Supplied entries START

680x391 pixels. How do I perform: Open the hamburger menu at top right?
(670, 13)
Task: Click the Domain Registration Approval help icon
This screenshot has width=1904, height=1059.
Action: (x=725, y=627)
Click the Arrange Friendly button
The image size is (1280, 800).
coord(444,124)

Supplied entries END

The problem
Set down, word for word, every line from the line that holds "Task: Click the" to the end of the entries above, including both ends.

Task output
Task: Click the Domain Registration Approval help icon
This screenshot has width=1904, height=1059.
Action: (x=725, y=627)
Click the Arrange Friendly button
The image size is (1280, 800).
coord(444,124)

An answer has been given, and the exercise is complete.